9 Weird Habits That Famous Writers Formed to Write Better

Every writer is in constant search of a solid strategy for their personal daily battle with the blank page. This doesn’t only happen to newbies, it even happens to the literary icons we adore. Excellent wordsmiths have to wait for their best and motivated self before they can produce deep and thought-provoking novels and stories. Along with their drive to work in the ways that best suit them, famous writers’ own strange writing rituals also bring meaning to their creations.
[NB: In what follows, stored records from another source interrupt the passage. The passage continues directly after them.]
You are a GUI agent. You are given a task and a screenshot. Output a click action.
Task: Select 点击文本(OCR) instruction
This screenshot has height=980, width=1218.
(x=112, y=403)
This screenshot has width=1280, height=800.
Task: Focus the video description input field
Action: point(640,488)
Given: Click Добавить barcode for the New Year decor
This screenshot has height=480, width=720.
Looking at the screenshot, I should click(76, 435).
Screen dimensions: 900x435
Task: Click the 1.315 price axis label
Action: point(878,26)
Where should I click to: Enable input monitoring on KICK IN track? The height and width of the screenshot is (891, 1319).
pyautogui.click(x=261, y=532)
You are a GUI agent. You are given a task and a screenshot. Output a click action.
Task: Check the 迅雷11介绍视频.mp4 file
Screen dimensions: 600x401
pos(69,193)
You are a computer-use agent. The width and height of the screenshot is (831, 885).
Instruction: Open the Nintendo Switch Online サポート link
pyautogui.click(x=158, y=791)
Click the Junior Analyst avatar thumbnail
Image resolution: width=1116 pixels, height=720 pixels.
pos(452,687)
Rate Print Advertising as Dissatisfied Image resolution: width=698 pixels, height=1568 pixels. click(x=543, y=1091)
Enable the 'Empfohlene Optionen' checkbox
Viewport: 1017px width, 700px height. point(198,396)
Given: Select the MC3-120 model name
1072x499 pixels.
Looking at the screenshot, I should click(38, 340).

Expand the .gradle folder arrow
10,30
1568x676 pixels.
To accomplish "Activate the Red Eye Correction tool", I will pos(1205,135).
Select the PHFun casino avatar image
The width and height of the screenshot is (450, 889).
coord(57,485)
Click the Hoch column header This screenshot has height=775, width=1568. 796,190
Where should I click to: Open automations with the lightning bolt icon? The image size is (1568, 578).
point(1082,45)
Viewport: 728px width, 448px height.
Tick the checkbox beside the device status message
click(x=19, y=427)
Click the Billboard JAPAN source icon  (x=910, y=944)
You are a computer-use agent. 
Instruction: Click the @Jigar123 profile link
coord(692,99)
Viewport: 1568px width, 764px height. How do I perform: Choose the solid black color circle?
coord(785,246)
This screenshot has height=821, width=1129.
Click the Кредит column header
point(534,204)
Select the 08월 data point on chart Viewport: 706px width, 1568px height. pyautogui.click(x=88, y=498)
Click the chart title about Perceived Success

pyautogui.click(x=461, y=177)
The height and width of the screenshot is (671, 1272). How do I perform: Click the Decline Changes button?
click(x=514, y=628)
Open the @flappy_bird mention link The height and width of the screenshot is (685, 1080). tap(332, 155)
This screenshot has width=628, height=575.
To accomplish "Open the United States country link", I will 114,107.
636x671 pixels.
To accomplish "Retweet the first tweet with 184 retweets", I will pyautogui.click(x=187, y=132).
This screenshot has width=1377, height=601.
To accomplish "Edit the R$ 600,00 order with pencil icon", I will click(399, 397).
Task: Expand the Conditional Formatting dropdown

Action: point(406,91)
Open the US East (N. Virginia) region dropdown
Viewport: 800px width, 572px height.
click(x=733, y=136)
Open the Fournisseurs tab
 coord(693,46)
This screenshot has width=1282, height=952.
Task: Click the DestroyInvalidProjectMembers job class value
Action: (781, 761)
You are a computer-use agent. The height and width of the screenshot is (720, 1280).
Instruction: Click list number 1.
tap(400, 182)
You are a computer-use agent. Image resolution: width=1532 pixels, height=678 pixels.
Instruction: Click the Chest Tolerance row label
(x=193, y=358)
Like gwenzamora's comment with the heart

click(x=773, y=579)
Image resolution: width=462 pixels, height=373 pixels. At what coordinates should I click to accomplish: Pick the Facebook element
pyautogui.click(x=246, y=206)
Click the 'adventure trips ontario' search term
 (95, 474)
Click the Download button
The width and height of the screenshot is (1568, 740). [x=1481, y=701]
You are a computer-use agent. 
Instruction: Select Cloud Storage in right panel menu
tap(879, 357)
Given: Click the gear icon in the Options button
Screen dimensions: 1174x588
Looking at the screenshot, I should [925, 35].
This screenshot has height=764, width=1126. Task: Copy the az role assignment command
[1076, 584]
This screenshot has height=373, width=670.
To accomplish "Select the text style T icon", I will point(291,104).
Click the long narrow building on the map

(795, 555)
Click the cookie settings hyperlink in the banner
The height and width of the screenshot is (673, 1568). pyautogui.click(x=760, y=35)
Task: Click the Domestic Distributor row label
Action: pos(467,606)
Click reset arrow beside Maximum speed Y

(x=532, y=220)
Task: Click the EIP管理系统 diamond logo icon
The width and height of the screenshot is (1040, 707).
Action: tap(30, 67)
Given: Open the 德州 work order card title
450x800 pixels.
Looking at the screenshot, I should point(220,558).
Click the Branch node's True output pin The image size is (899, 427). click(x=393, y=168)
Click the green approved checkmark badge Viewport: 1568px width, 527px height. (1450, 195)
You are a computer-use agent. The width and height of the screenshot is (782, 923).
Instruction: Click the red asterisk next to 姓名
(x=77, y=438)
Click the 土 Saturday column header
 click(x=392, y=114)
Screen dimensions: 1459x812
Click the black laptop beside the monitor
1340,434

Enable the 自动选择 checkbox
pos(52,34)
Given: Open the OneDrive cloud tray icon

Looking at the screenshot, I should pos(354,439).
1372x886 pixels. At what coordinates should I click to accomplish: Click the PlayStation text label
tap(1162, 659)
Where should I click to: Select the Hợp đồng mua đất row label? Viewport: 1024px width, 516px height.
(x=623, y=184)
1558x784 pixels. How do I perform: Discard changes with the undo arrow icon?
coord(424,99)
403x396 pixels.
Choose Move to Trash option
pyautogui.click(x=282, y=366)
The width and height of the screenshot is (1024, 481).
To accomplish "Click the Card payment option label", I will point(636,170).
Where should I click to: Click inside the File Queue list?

Aside from innate skills and intelligence, the greatest geniuses share their potential with the world by possessing remarkable eagerness and a strong passion towards their craft. But believe it or not, most famous writers have also adopted bizarre habits in an attempt to scribble their words down on paper. Many successful authors were able to distinguish themselves from the rest of the pack because of these quirky secrets. Take a look at some of the routines of these eccentrics that may help you simplify your own writing process.

1. Lying down

Twain_writing_in_bed_jpg_600x458_q85
    Mark Twain writing in bed.

    For some authors, lying down seems to set their creativity and focus in writing. They find inspiration and the right words to write while they are in the comfort of their bed. Among the successful novelists who have practiced this habit are Mark Twain, George Orwell, Edith Wharton, Woody Allen and Marcel Proust. They were all known for churning out pages while lying in bed or lounged on a sofa. American author and playwright Truman Capote even claimed to be a “completely horizontal author” because he couldn’t think and write unless he was lying down.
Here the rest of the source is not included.